Rumah Cut Nyak Dhien
Jejak srikandi dari Tanah Rencong itu sampai sekarang masih bisa dilihat di rumah peninggalannya. Beralamat di Jalan Banda Aceh – Meulaboh Km 8 Desa Lampisang Kecamatan Peukan Bada Kabupaten Aceh Besar. Tim ASA grup bertandang ke rumah Cut Nyak Dhien yang telah ditetapkan sebagai sasana budaya. Rumah yang dibangun tahun 1893 ini merupakan hibah Belanda. Pemberian ini bukan tanpa alasan.
suasana
Suasana di dalam rumah.
Sang suami Teuku Umar mengatur srategi perang dengan membelot ke pihak penjajah. Tak berumur panjang, tiga tahun usai dibangun rumah itu dibakar karena oleh Belanda karena penjajah mendapati Teuku Umar membangkang dan kembali memimpin perang melawan mereka. Rumah Cut Nyak Dhien dibangun kembali tahun 1987 dengan memajang manuskrib dari Museum Negeri Belanda.
Seperti lazimnya rumah adat Aceh, rumah Cut Nyak Dhien berbentuk rumah panggung yang terdiri atas tiga ruangan utama. Ketiga ruangan tersebut yaitu, serambi depan untuk kalangan laki-laki, serambi tengah untuk ruang keluarga, dan serambi belakang untuk kaum perempuan. Bedanya selain sebagai tempat kediaman, rumah Cut Nyak Dhien juga berfungsi sebagai markas perang.
Sehingga secara fungsional rumah terbagi dua dan dipisahkan dengan ukuran yang lebih besar daripada rumah Aceh umumnya.
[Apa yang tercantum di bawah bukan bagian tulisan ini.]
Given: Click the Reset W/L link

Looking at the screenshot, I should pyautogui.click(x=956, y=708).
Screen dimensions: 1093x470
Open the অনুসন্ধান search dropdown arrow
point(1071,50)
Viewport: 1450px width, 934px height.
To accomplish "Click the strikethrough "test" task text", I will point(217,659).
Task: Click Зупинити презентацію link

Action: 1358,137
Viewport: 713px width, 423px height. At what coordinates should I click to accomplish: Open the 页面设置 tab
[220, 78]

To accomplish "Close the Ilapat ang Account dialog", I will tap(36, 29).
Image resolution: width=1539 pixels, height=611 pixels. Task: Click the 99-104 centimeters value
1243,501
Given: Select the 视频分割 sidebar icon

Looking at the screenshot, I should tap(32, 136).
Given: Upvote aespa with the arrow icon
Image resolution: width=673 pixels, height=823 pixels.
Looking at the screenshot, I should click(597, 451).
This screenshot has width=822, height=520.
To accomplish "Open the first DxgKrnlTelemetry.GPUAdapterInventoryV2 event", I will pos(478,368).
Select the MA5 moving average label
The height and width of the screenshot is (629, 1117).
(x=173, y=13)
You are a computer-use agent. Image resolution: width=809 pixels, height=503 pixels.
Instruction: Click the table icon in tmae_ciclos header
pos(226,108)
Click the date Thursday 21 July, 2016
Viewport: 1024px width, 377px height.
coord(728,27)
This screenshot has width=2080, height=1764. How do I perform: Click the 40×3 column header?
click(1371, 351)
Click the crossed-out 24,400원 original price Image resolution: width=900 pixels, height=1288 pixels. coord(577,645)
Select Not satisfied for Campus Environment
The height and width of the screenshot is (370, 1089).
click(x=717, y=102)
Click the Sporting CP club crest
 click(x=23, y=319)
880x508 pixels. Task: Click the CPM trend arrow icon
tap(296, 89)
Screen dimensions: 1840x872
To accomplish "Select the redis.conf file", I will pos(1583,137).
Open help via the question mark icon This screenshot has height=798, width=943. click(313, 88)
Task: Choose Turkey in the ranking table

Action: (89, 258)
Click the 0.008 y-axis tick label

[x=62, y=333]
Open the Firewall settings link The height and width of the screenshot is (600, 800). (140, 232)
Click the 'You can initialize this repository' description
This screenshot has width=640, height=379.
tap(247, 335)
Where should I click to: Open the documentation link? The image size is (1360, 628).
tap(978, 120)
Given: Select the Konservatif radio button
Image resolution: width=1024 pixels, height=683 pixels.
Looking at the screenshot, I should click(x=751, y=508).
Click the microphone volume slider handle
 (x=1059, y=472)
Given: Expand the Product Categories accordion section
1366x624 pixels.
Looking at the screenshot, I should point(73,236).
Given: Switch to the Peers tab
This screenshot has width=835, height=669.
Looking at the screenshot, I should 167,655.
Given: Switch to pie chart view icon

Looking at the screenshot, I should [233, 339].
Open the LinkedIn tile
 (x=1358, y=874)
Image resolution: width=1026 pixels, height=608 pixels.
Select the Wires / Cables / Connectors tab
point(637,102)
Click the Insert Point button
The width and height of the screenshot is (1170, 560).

Pun begitu tetap mempertahankan ciri khas rumah adat yang melekat padanya.
Semburat warna kuning yang menjadi simbol raja diraja Aceh memburat hampir di semua perkakas rumah. Dari balik lemari pajang, berbilah-bilah senjata tradisional seperti parang dan rencong terhunus.
Perabotan dengan ukiran Jepara bertengger di setiap sudut rumah. Rumah tersebut dibangun sama persis dengan versi aslinya, kecuali sumur dan fondasi saja yang masih asli karena tidak ikut terbakar. Rumah yang terletak di area seluas 2.200 meter tersebut buka dari pukul 09.00 – 16.00 WIB. Meskipun tak mengenakan tarif, namun pihak pengelola dalam hal ini pemandu menerima sumbangan seikhlasnya.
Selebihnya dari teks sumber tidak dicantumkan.